YILMAZ: Bahsi geçen 25 milyon lira ödenseydi, durum bu noktaya gelir miydi?
YAVAŞ: Hayır. Bu yetki belediye meclisine ilişkin. 1,5 emsale Sinan Aygün inşaatı yapmak zorunda kalırdı. İstediği şu, ben istinafa gideyim inşaat düzeyini yüzde 100’e çıkarayım. Benim ona göz yummamı istiyordu. Ben hukukçuyum. İstinafa gitmemizin istemesinin sebebi, ben orada işimi hallederim mi demek istiyor? CHP üyelere diyor ki, ‘Siz kabul edin AK Parti ile MHP’yi bana bırakın’ diyor. 25 milyon lirayı konuşturan kendisi. Ben 32 derslikli liseyi inşa edeceğim diye söylemiş. ‘Kaç para bir okul’ diyor, orada da ‘Ne bileyim abi 25 milyon lira vardır’ diyor. Ondan sayı isteyen falan yok.
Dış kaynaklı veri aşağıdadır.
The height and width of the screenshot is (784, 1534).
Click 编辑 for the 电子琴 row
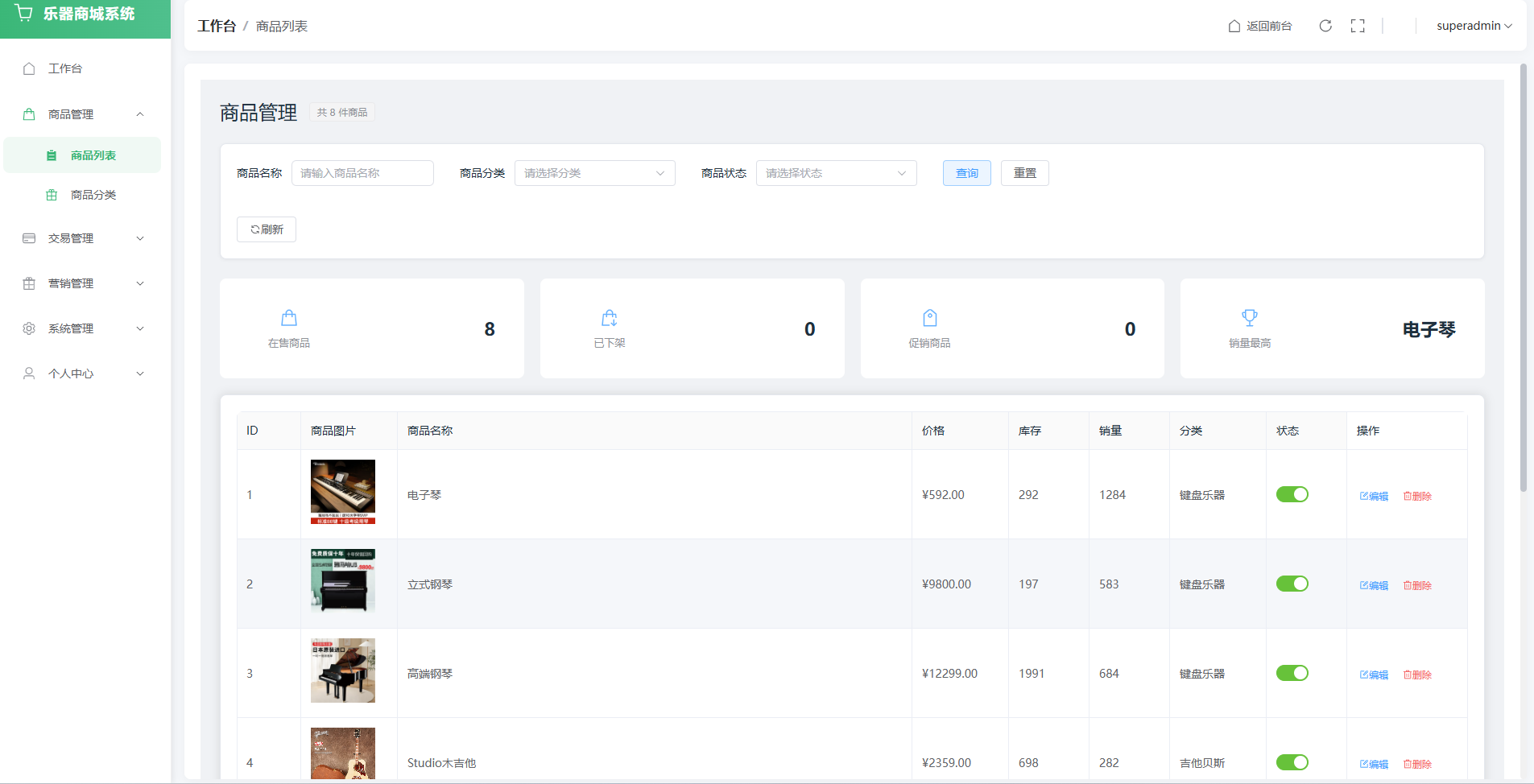[1374, 496]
Ulusal Eğitim Bakanlığı ile hayırsever Sinan Aygün olarak protokolü yapmış. Gökçek beni aradı, ‘bunu o denli yapma da bize yap’ demiş, ondan sonra vazgeçtim diyor. Ankara Büyükşehir’in imar daire lideri bunu fark etmiş. Binayı bitirmeden bize okul yapacaktı diyor. Lakin hayırsever olarak yaptırılacağının bildirildiği ve taahhüt verdiği anlaşılmıştır diye yazıyor. Kelam konusu okulun üretiminin hayır maksatlı olmaktan çok onaylanan imar planının, plan notunda bulunan kamu kuruluşunun sağlayacağı imarlı eğitim parseli üzerine 32 derslikli lise, başka yapılarla eşzamanlı diyor. Yani diyor bu okulu yapmadan biz iskan yapmayacağız deniyor.
“KİMİNLE TELEFON GÖRÜŞTÜĞÜNÜ TALEP EDECEĞİM”
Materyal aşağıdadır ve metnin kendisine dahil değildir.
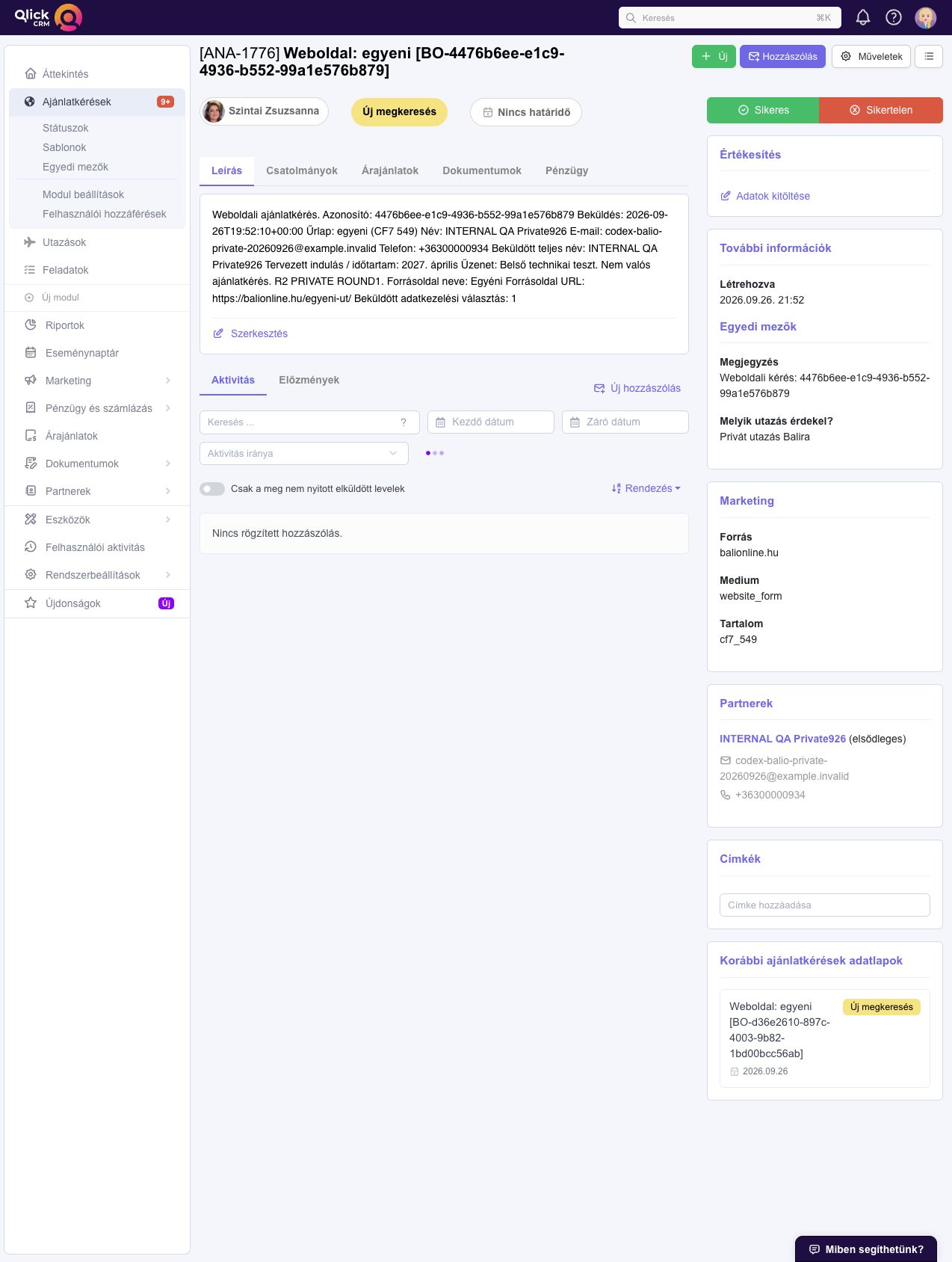
Task: Open the notifications bell
Action: tap(863, 17)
YILMAZ: Okul problemi bu işin kılıfı mı?
YAVAŞ: Dedim ki bunlar yarın iskana gelecek. Şimdi taahhüdünü yerine getirmemiş, yapı ruhsatını almamışlar var. Bunun parasının tayini kendi başıma yapamam. 4 tane küme başkanvekili yan yana gelsin. İmarda verilen rantla onun karşılığında ne alacağını onlar karar versin. Bunun üzerine ‘Abi sen okulu yapmamışsın’ diyor, bahis bu raddeye geliyor. Dilekçe veriyor, ‘benden yalnızca para istediler’ diyor. Düzgün bir insan o paranın ne için istendiğini oraya muharrir. Sağdan soldan haber gönderdi. ‘Savcılığa vereceğim, benim işimi görmezlerse’ dedi. Ben de ‘elinden geleni gerisine koyma, bu belediyede artık hukuk işliyor’ diye ileti attım, karşılık yazmadı. Bir hakim küme başkanvekiline söylüyor, ‘Mansur’a söyle istinafa gitmezse ceza alır’. Ben bu kararı almasaydım, MHP şikayet edecekti, tekrar müfettiş gelecekti.
YILMAZ: İki meclis üyesinin gidip konuşması onların yetkisinde mi?
YAVAŞ: Onlar diyor ki ‘Bizi Sinan Aygün çağırdı’ diyor. Çağıran kendisi. Demek ki tuzak kurmaya çağırmış. Ben hukukçuyum, birisi gelse, Aygün’ün oraya rüşvet ister üzere para istese, ne yaparsınız, kovarsınız değil mi? Çıkıp tıpkı otomobille belediyeye mi gidersiniz? Burada kumpas kurmaya çalıştılar. Gerisinde kimler olduğunu biliyorum.
YILMAZ: Kimler var ardında?
YAVAŞ: Bu olayın olduğu günlerde kimlerle telefon görüşmesi yaptıklarını isteyeceğim. Farkında mısınız AK Parti ve MHP uzaktan istiyor. Kendi meclis üyeleri oybirliği ile Sinan Aygün’ün aleyhine almış. Biz o kararları uyguluyoruz. Mansur Yavaş ile rüşvet sözünü yan yana getiriyor. Bu çamurlar bize bulaşmıyor. Allah kendi lisanlarını kendilerine doluyor. Asla ve asla bu türlü bir tabir olmamasına karşın bir kısım medya saldırdıkça saldırıyor.